- [INSTRUCTIONS TO FOLLOW] Reproduce the rows below word for word, leaving out the pictures.
-- start of LISTING --
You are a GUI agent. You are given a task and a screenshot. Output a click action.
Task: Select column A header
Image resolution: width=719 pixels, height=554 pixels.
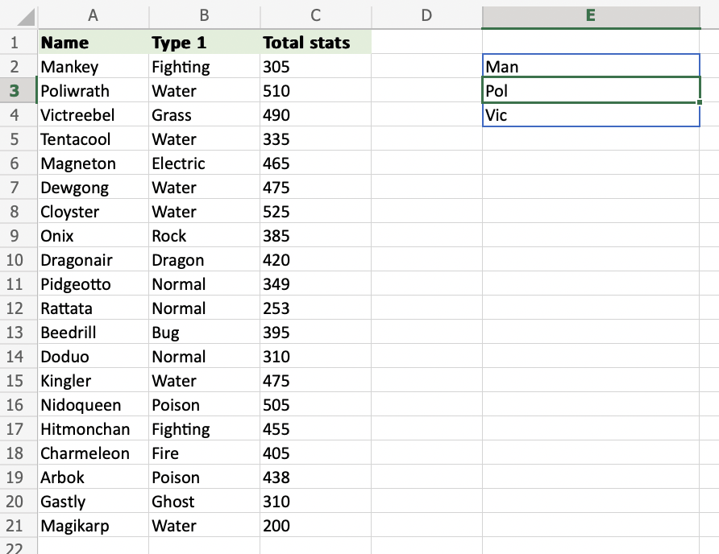tap(93, 14)
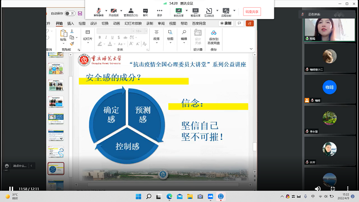Viewport: 359px width, 202px height.
Task: Expand microphone options dropdown arrow
Action: pos(106,11)
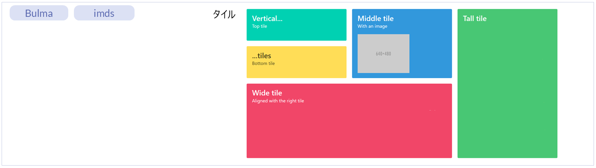Click empty lower area of green tile
The width and height of the screenshot is (596, 168).
click(x=507, y=120)
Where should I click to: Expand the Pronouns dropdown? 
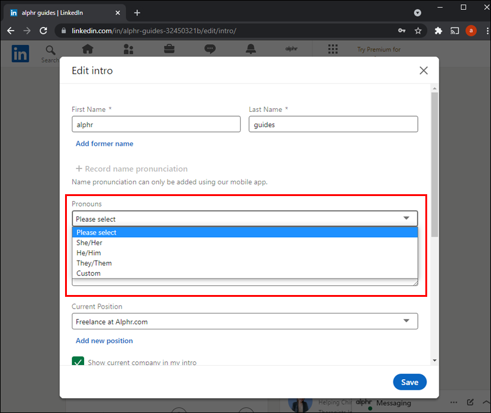pos(244,219)
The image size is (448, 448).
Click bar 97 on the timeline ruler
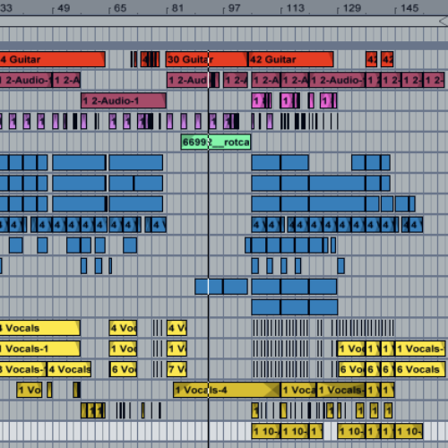(234, 8)
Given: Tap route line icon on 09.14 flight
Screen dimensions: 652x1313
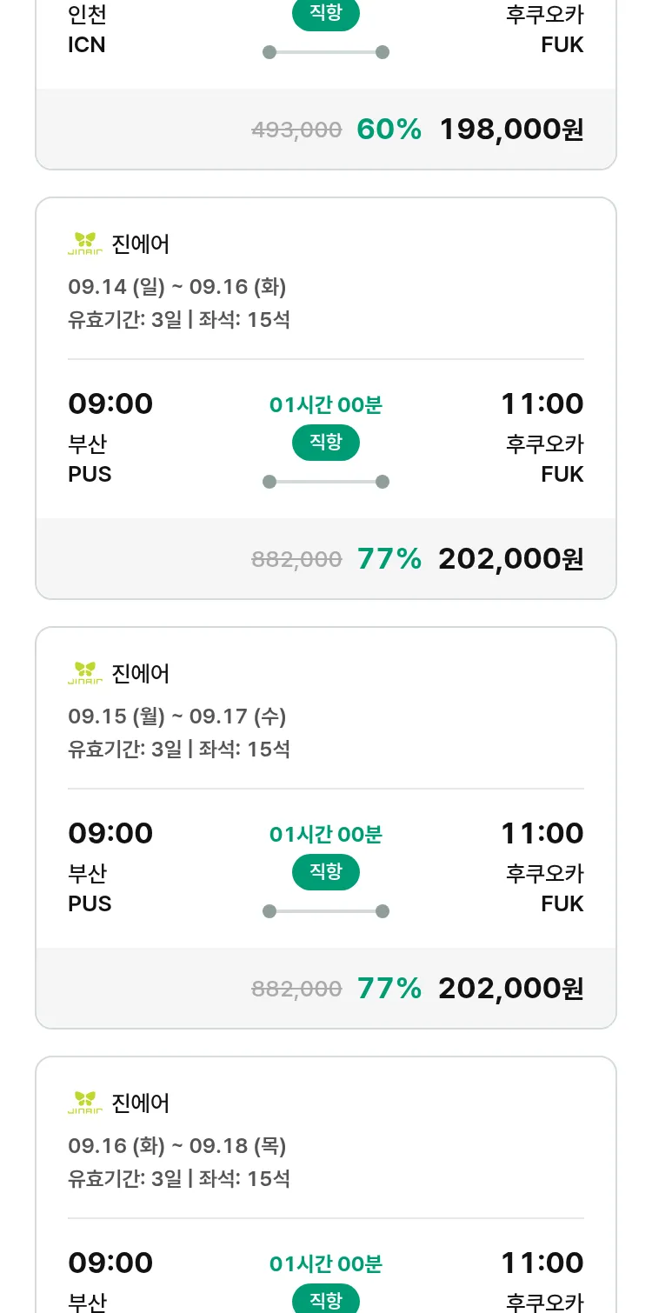Looking at the screenshot, I should pyautogui.click(x=326, y=482).
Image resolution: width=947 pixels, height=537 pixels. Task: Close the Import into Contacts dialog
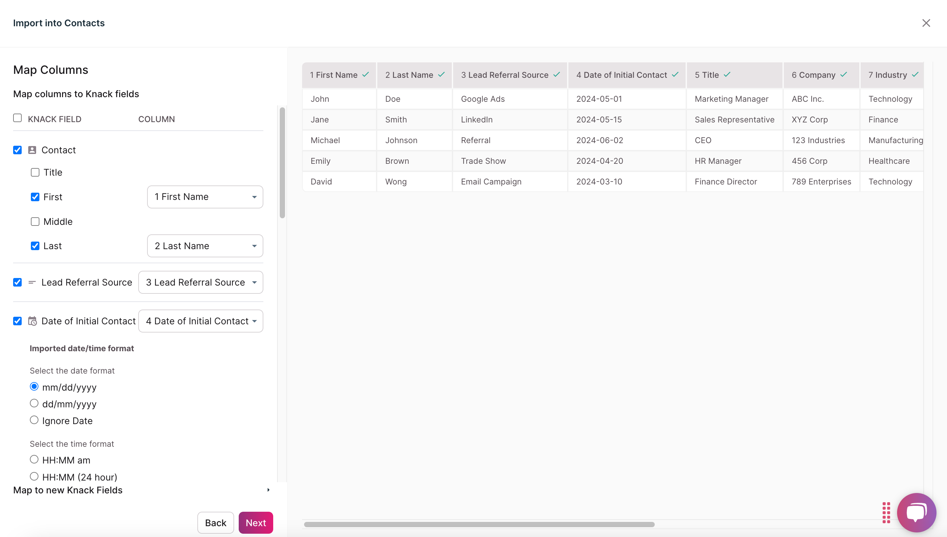(x=926, y=23)
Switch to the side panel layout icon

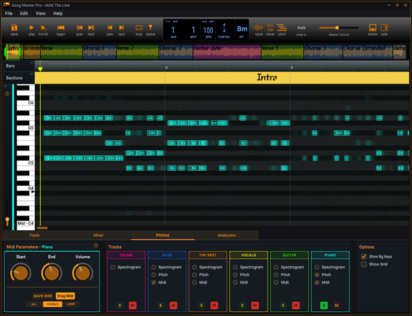384,28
-- end of LISTING --
- [THE OUTPUT]
You are a GUI agent. You are given a task and a screenshot. Output a click action.
Task: Select column A header
Image resolution: width=719 pixels, height=554 pixels.
tap(93, 14)
Viewport: 359px width, 202px height.
Task: Expand microphone options dropdown arrow
Action: pos(106,11)
Click empty lower area of green tile
The width and height of the screenshot is (596, 168).
click(x=507, y=120)
Where should I click to: Expand the Pronouns dropdown? 
pos(244,219)
The image size is (448, 448).
Click bar 97 on the timeline ruler
(234, 8)
Given: Tap route line icon on 09.14 flight
Screen dimensions: 652x1313
Looking at the screenshot, I should pyautogui.click(x=326, y=482).
Image resolution: width=947 pixels, height=537 pixels. Task: Close the Import into Contacts dialog
(x=926, y=23)
Switch to the side panel layout icon

384,28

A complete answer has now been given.